TASK DETAILS: Express the listing lines as a JSON list of strings, one string per line with blank lines left out, starting at the line that contains "Open Tuesday's Mandarin class event" and ending at the line that contains "Action: (652, 429)".

RECORD EXCERPTS:
'''
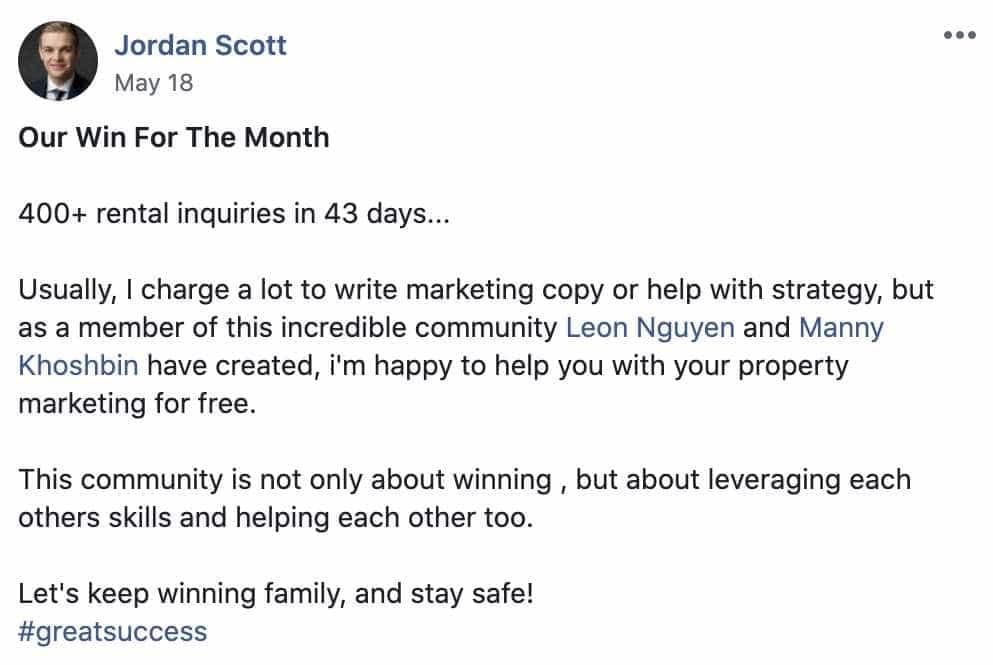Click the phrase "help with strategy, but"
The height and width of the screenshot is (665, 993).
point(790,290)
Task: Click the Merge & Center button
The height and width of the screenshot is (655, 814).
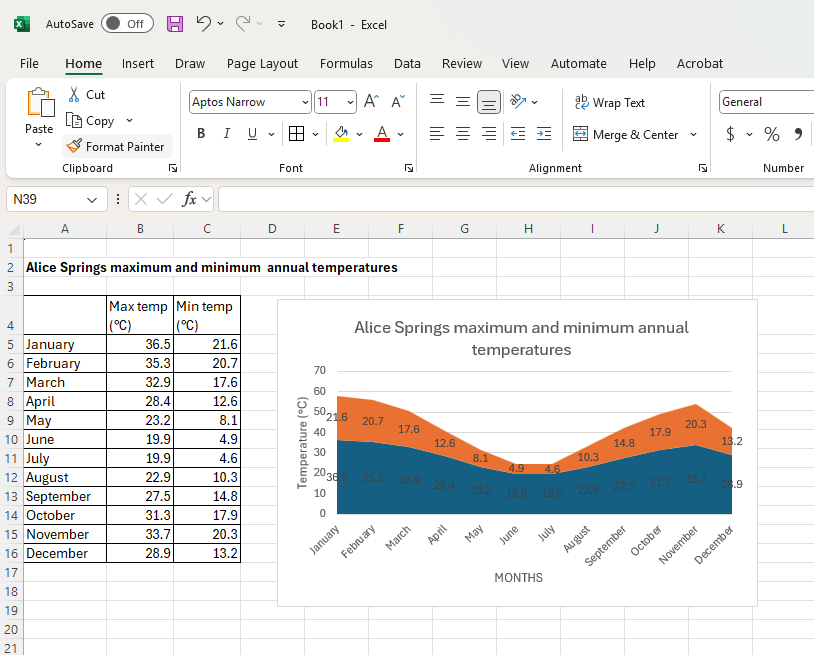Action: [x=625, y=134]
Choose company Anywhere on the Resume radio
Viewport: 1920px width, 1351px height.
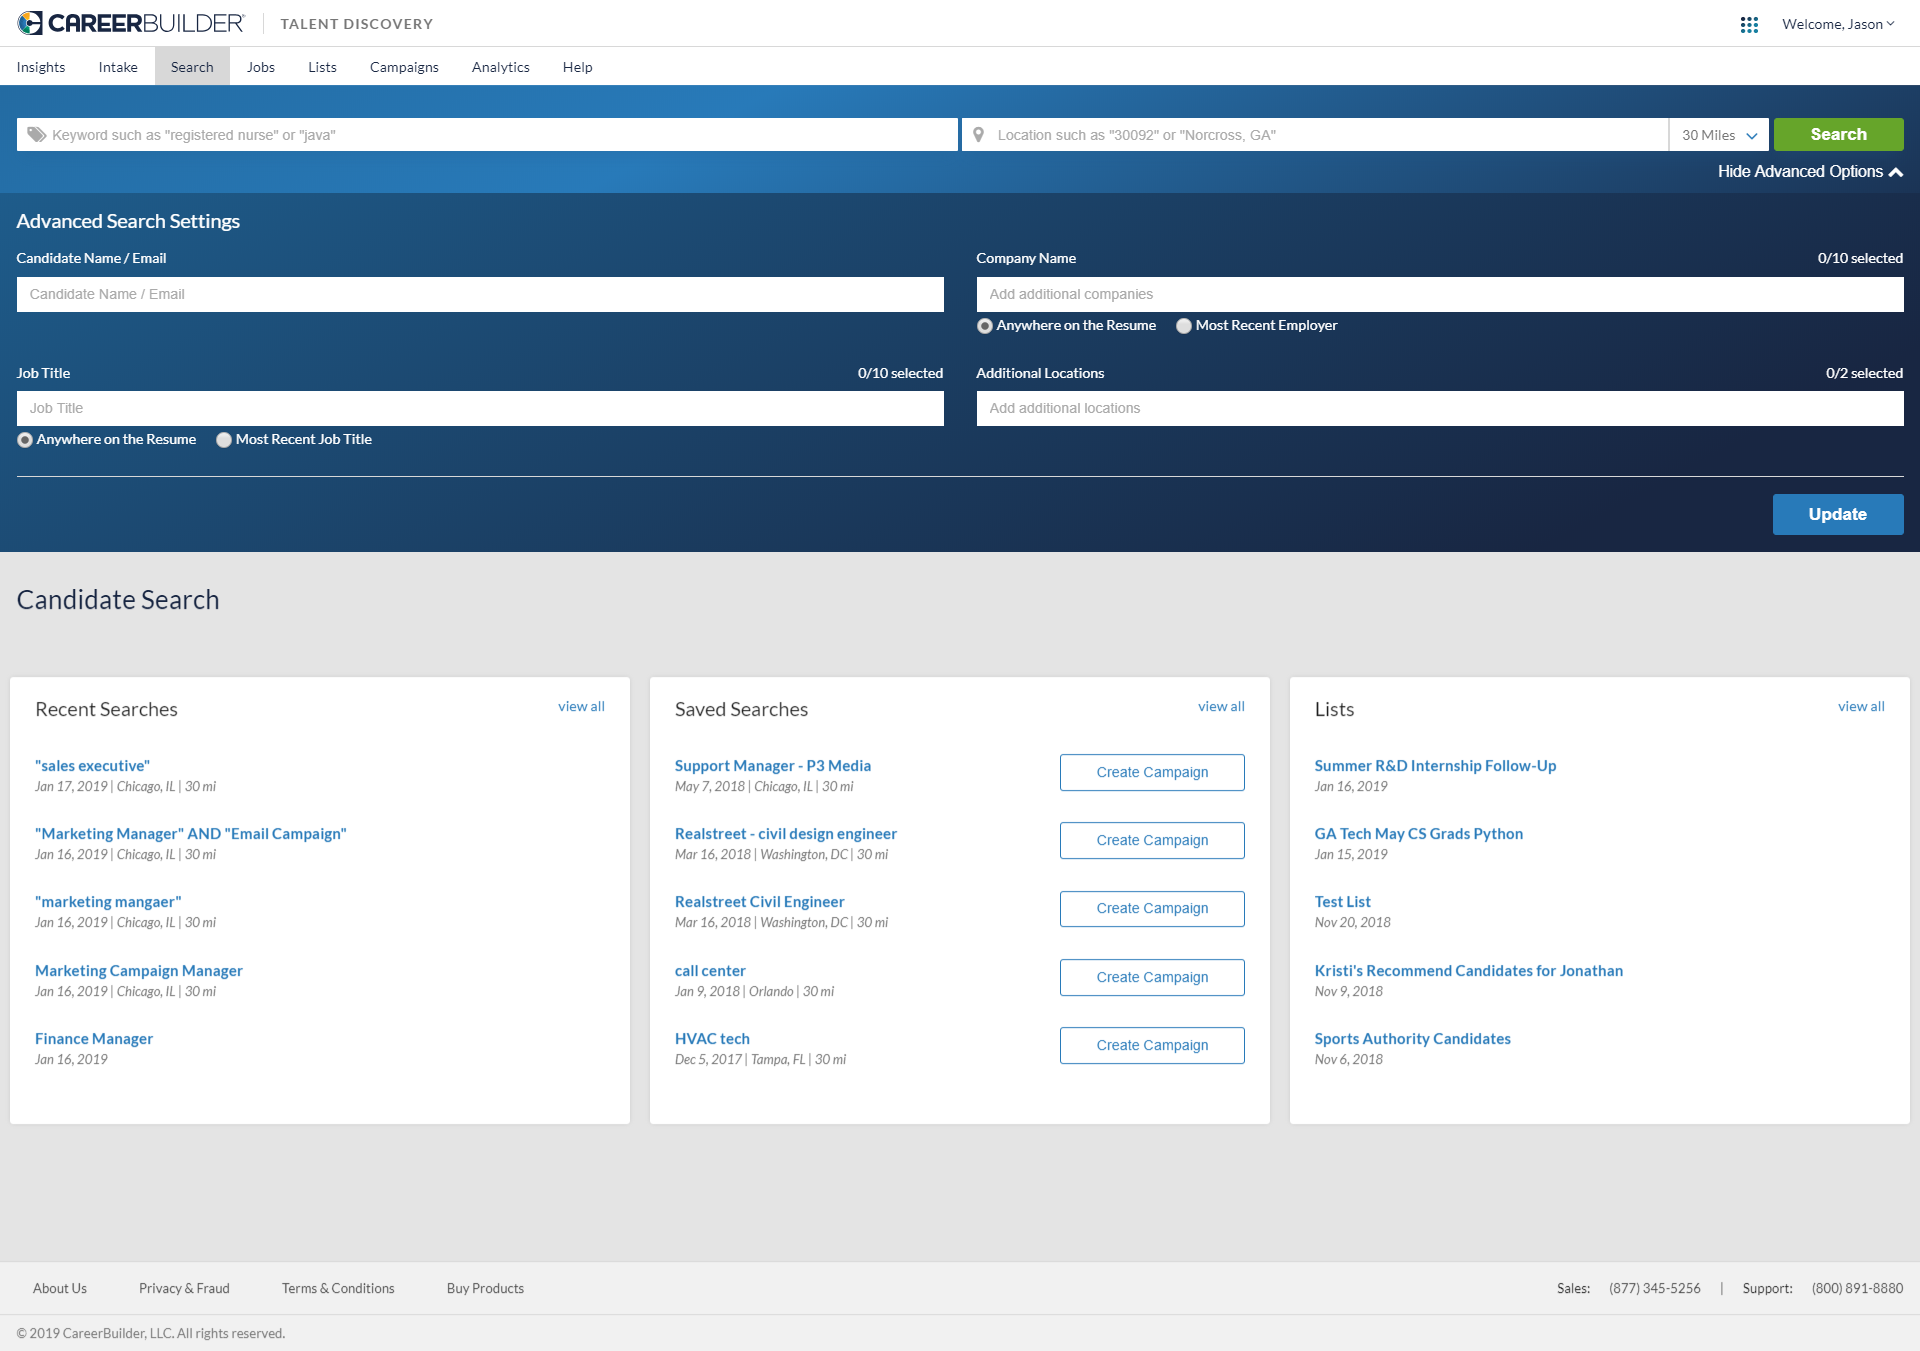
'''
'''
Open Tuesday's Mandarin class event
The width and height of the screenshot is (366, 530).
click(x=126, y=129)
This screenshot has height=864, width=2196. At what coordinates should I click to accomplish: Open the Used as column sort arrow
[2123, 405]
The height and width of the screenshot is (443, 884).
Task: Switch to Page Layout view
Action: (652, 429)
'''
TASK RESPONSE:
[
  "Open Tuesday's Mandarin class event",
  "The width and height of the screenshot is (366, 530).",
  "click(x=126, y=129)",
  "This screenshot has height=864, width=2196. At what coordinates should I click to accomplish: Open the Used as column sort arrow",
  "[2123, 405]",
  "The height and width of the screenshot is (443, 884).",
  "Task: Switch to Page Layout view",
  "Action: (652, 429)"
]